What is expected: What lines of the data below hold the string "computer"? Copy each one.

Dataset entries:
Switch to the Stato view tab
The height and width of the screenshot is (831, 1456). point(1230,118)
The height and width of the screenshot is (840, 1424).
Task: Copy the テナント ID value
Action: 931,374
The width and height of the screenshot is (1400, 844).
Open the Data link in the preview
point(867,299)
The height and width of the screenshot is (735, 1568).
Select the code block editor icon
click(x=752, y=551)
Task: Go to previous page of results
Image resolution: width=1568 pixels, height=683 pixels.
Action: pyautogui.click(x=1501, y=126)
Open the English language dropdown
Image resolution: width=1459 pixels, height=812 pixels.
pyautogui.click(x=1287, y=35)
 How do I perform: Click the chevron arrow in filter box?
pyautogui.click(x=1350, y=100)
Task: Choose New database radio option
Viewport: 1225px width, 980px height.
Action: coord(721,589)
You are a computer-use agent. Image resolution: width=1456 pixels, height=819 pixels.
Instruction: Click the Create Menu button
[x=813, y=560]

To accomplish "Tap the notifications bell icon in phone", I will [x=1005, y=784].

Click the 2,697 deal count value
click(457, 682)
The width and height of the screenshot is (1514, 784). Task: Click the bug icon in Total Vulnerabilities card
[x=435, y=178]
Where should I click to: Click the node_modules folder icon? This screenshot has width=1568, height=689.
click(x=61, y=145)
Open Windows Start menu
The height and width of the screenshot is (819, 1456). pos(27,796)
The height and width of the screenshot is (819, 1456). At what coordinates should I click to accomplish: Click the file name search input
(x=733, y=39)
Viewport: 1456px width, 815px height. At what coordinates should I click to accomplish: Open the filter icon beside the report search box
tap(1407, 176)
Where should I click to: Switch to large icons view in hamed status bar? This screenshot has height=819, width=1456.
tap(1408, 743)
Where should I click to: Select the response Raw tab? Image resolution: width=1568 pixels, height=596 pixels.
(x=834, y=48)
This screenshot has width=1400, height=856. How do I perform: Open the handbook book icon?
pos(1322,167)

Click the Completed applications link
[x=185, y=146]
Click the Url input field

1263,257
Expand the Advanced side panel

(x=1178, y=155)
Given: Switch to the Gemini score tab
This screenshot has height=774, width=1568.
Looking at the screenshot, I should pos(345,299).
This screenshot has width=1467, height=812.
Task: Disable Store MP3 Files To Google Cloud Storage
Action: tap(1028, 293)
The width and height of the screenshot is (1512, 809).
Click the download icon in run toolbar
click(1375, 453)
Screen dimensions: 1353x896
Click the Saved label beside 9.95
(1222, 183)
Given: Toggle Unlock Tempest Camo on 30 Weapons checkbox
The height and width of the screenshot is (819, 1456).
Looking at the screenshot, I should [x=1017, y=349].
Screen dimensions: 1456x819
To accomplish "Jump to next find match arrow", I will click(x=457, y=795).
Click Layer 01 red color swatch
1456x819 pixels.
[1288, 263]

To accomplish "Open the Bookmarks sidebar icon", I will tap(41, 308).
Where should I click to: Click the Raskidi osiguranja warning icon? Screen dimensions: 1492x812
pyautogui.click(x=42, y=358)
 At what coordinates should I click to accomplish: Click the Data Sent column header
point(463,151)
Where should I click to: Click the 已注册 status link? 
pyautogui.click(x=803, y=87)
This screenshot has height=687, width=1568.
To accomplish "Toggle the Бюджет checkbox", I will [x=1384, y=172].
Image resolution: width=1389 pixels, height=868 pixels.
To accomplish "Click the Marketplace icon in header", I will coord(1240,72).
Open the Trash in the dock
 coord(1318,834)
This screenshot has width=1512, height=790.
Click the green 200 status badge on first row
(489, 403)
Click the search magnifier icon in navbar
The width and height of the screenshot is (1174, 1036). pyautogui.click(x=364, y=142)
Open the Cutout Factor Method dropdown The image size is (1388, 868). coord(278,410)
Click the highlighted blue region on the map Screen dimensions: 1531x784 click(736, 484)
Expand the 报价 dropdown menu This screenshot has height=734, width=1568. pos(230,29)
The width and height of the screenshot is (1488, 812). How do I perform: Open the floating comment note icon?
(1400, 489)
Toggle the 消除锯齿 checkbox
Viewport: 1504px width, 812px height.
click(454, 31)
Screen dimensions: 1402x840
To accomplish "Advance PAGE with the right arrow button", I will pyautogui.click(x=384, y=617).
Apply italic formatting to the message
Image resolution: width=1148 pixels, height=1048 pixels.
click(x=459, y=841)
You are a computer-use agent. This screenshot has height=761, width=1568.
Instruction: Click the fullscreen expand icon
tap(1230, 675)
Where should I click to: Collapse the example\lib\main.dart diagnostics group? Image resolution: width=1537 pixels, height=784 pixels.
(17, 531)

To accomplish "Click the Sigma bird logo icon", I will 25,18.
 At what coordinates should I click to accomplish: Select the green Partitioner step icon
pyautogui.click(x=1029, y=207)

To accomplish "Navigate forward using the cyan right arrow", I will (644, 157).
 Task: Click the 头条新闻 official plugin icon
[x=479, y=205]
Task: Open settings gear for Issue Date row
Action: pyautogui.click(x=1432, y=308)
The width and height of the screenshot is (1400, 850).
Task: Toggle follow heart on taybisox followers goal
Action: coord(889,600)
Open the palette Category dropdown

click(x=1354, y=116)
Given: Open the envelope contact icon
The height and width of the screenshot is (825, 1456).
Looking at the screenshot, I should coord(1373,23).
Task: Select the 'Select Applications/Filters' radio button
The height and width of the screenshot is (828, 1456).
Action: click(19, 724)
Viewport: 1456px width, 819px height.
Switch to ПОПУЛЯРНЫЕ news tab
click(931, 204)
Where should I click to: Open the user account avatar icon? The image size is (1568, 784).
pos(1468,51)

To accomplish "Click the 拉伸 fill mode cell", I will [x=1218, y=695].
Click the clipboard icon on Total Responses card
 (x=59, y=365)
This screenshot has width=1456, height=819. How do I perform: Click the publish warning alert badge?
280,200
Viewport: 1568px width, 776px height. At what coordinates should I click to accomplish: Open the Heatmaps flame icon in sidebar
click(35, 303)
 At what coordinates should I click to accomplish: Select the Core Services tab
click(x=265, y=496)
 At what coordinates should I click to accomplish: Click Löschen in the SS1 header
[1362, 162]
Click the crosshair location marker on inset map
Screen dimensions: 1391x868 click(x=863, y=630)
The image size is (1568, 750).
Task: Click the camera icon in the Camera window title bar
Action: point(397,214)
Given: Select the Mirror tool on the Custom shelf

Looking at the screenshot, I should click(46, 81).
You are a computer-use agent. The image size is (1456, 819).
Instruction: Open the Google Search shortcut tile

Response area:
You are a computer-use agent. Image resolution: width=1456 pixels, height=819 pixels.
You are a computer-use agent. This screenshot has height=761, width=1568.
You are a computer-use agent. The image size is (1456, 819).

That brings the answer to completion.